Danske Commodities A/S
- Industry: Energy
- Founded: 23 September 2004
- Founder: Henrik Lind
- Headquarters: Aarhus, Denmark
- Key people: Jakob Sørensen (CEO) Helle Østergaard Kristiansen (Chair)
- Products: Power trading, gas trading and related services
- Revenue: EUR 2,425.51 million (2024)
- Operating income: EUR 162.67 million (2024)
- Number of employees: 600+ (2025)
- Website: danskecommodities.com

= Danske Commodities =

Energy trading house

Danske Commodities (DC) is an energy trading house. The company is an international trader of energy-related commodities such as electric power, gas and climate market products with activities in 40+ countries.

== History ==

Danske Commodities was founded in September 2004 by Henrik Lind. The company started off with trading electricity across the border between Germany and Denmark, with the first trade implemented on 1 November 2004.

Building its foundation on trading on the ‘Day Ahead’ power market, Danske Commodities expanded into the intraday power trading market in 2007.

In 2009, gas trading and wholesale services, such as energy procurement for supply companies and management of volume and balancing risks, were added to the company's business activities.
In 2011 the company added renewable services optimising the variable output from wind and solar. Today, the company has more than 12,000 MW of renewables under management.

In 2018, Danske Commodities announced it had been acquired by Norwegian energy company Equinor, with the acquisition being completed on 1 February 2019. Danske Commodities is a wholly owned subsidiary to Equinor, operating under its own name and brand.

Currently, Danske Commodities operates in 40+ power markets and 20+ gas markets, with a 24/7 trading setup. The company employs approximately 600 people, representing more than 40 nationalities. It is domiciled in Aarhus, Denmark, where it has its headquarters in the Akson Business Tower, and maintains a global presence with offices spanning five continents.

== Business areas ==

Danske Commodities’ business consists of two areas: trading and services.

TRADING
- Power - trades with power plants, utilities and trading houses and specialises in sustainable energy and emerging markets via exchange, broker or OTC trading on the intraday, day-ahead and forward markets.
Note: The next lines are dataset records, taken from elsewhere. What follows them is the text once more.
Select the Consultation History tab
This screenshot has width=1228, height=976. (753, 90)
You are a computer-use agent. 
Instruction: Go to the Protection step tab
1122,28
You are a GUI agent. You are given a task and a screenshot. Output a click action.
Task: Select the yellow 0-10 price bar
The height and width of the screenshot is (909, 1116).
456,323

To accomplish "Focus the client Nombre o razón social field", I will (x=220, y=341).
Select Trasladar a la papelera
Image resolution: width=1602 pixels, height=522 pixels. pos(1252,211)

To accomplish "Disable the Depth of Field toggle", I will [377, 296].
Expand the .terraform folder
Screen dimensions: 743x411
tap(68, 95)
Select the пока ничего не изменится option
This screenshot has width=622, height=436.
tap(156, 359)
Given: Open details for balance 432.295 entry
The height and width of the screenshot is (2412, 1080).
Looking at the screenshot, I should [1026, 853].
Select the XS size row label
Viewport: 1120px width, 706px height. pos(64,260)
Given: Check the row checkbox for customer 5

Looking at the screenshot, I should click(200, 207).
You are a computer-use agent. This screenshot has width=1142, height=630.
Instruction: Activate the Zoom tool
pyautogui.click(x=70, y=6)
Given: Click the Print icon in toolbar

Danske Commodities trades standard futures, options and structured products and offers both physical or financial settlement and capacity auctions.
- Gas - trades via exchange, broker or OTC trading on the intraday, day-ahead and forward markets. Danske Commodities trades standard futures, options and structured products and offers both physical or financial settlement, capacity auctions and storage optimisation.

SERVICES
- Renewables - production management and balancing, production hedging from day ahead and up to 10+ years, Power Purchase Agreements (PPAs) on both standard and individually structured terms. Danske Commodities trades certificates such as GOOs, El-Certs, ROCs and REGOs and participates in the market for ancillary services.
- Conventionals - production management and balancing, production optimisation of heat and power, trading of certificates such as EUAs, EUAAs and CERs, hedging of fuels, subsidies and output to minimise price sensitivity and stabilise cash flow. Danske Commodities offers services on primary, secondary and tertiary markets for ancillary services.
- Supply - consumption management and balancing, consumption optimisation and hedging solutions to specific consumption profiles.